A few hours a day with my baby? I can’t imagine. That’s not why I had kids. I have a hard time imagining parents who admit to that, though I know they are out there. And to parents who got pregnant so deliberately timed (not saying that’s what TF and her hubby did; the article doesn’t say), it seems sad they can’t give real-time parenting more of their day. After all, childhood is so short and babyhood is shorter….and it certainly isn’t all about reaching the parent’s goals.
Miscellany 20 Nov 2006 04:49 pm
Now THAT’S the way technology should work!
Last night after we got the kids down, David and I snuggled up to watch Survivor. Yup. On a Sunday night. Starting 9:10.
We watched it online through CBS’s innertube. VERY, very cool. Available 24 hours a day, with few commercials, and better defintion than my old TV. No cable or ugly dish required. No programming that I don’t want cluttering up my air space. Watch and go.
After that we went to NBC and watched The Office. Hil. Air. EEEE.OUS.
What’s up with Fox offering a bunch of their shows online too BUT NOT HOUSE?!?!?!
See how quickly one feels pampered and spoiled?
But totally fun and it’s nice to know that after a very productive weekend, the option is there to sit and enjoy about an hour of TV (fewer commercials will give ya that!) and marvel yet again at the ever-challenging and surprising Survivor, get angsty with Jim and Pam, and even as there is no hideous dish on one’s porch.
The Journey to Orthodoxy 20 Nov 2006 04:29 pm
Living a life authentic
“I don’t know that I have an argument between the East and the West. But I do between the integrity of word and action. If you mean it do it. If you don’t mean it - don’t do it.”
from Father Stephen’s blog today.
Miscellany 19 Nov 2006 06:58 pm
sunday evening miscellany
- Father Stephen wrote on the Nativity Fast, perfectly capturing the sense of quiet anticipation I’ve most loved about the advent period, the hush of waiting amid the clamor the secular world with sticky sweetness gorges on too quickly. Our time of feasting is coming, when our Light has come, and we look forward to the watching in the stillness.

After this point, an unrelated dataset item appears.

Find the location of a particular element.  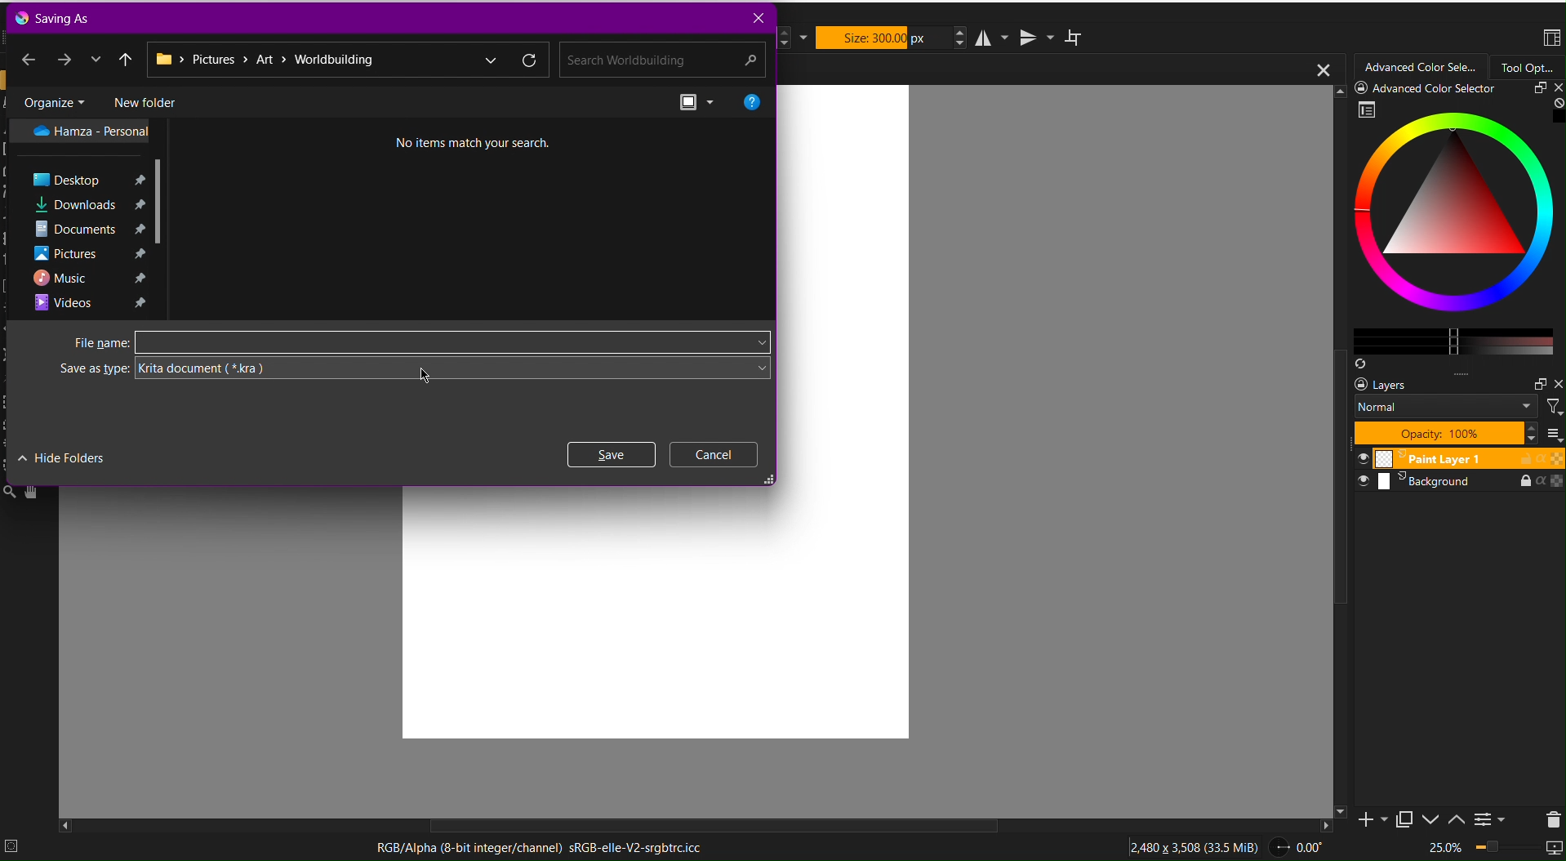

Saving As is located at coordinates (56, 17).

- As I write on the dining room table that is actually IN the dining room now that there is no more carpet, the kids are taking turns telling stories while everyone else is the “audience”. The wood stove is finally going strong (hard time getting a fire going on wet days) and it’s cozy and warm and we even have a candle lit. Feels a little Currier and Ives.

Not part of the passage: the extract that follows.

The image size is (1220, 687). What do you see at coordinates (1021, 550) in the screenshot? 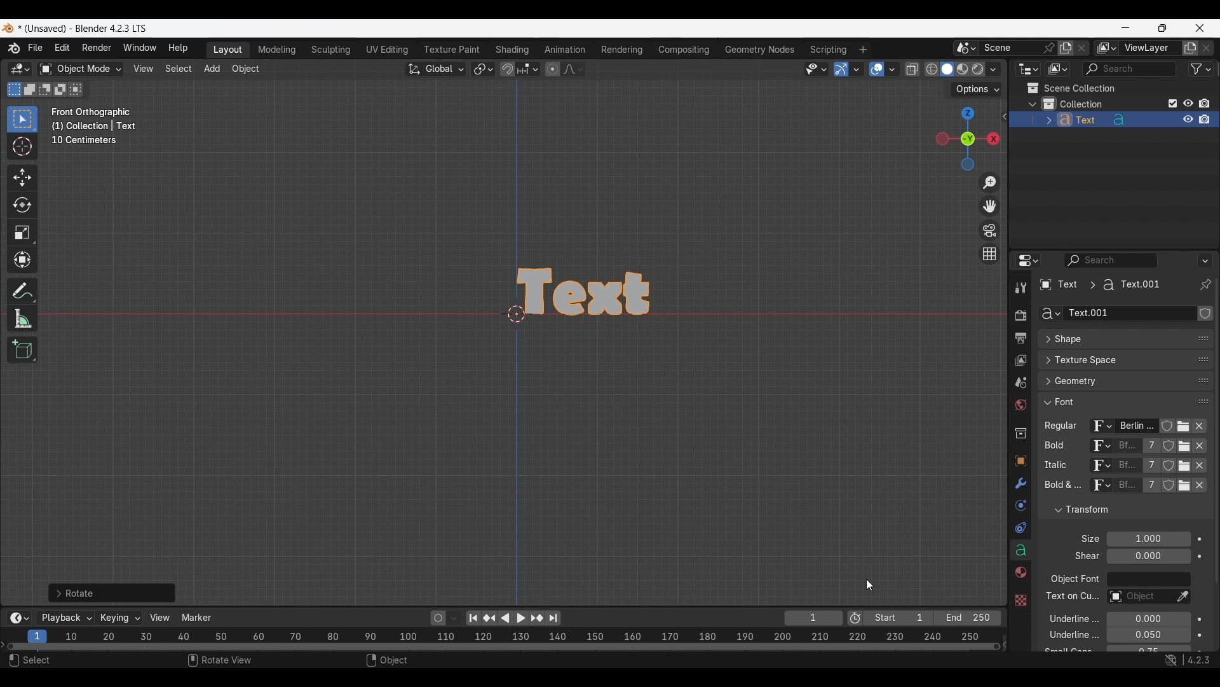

- Andrew said today, “well I AM the third grown up, right?” More proof he was born thinking he was 40 years old…
- Dinner tonight was omelets and sweet potato pie, due to David’s bemoaning that I’d never made him an omelet. “That’s sooo not true!” said I. But he’s cute and so even though I have no appropriate omelet pan, that is what we had for dinner. Celia said, “remember this day in history dad. Mom MADE you an omelet!” The kids, who do not like sweet potatoes, decided that if I was going to make them taste like pumpkin pie then it was acceptable, prooving (I know that’s spelled wrong but heck, it’s creative) once again that even picky eaters will eat what they think they dislike if only the cook can peg a non offensive method. I find this to be challenging and fun…like finding my man “hates beets” cuz he’s only had the canned kind but LOVES them sliced and roasted in olive oil. Or that beans, which I’d previously found to be quite disgusting, were okay pureed with herbs and oil OR topped in generous mexican toppings, and thus aquired a taste for them, and in the process empowering my grocery budget.

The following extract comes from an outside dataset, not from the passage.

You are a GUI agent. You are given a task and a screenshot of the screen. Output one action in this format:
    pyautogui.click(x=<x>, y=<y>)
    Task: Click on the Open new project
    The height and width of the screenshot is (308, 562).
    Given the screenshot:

- snow’s comin’. Hopefully no ice with it; I need to make it out of town in the morning.
Miscellany 19 Nov 2006 09:33 am
Autism, ADHD, and TV
Read this interesting article about a potential link between them and the Cornell study that investigated it.
Since cutting our cable the kids have only had their movie supply for TV entertainment. They have:
- discovered that black object in the corner of the living room is a piano
- played more together, the olders working on a fort, the youngers becoming buddies
- camped outside in self made tents
- found the craft box and used it
- used a book that taught how to draw animated figures
- read books
- argued less about chores; argued less period
- played outside, either on roller blades or the playground
- written plays, stories, and acted out dances and ballets
The overall peace in the house is better; quieter, less frantic, and less beligerant attitudes abound. I find I can’t argue with the findings of my own “study”.
Miscellany 19 Nov 2006 08:59 am
Get that wood stacked…there’s snow comin’
One to four inches predicted for tonight/early morning for my area of the Plateau. I’d be surprised if it stuck because the ground is pretty warm still but the forecast says the drop in temps will take care of that. Won’t stick around long though….the rest of the week is sunny and in the mid 50’s. It should be a beautiful Thanksgiving week.
*****
The house next door was rented this week. I doubt the landlady even checked their finances or background. They came to see it and were moving in two hours later. Two older men and a woman with a pug dog that stays mostly inside and a pit bull chained in front. It nipped at it’s owner this morning when he reached for it’s food bowl to feed it. This situation has my “momma hackles” raised and a shoutin’ shade of red brighter than my rooster’s comb and wattle. One step in my yard and we’ll be using that TN “if it comes onto your property and is a threat to you and yours” law to it’s fullest.
“Love thy neighbor” is much easier to do when there isn’t a viscious dog two feet from the fence line where one’s children and animals play.
********************
We indeed can’t move a muscle today. Every attempt brings the screams of nerves that would rather just lay still thankyouverymuch. But when I heard my toddler running (why is that the kids never are sore the next day?) across the wood floor I smiled. It feels like home. I’m just not a white walls and carpet kind of girl.
Life before 2008 18 Nov 2006 09:35 pm
100 year old floors tell stories
The whole history of this house was under that carpet. Or, at least, the ground floor story.
Let me first say how much I dislike carpet. Anyone who has actually picked up old carpet to see what nasties lie beneath knows exactly what I’m talking about.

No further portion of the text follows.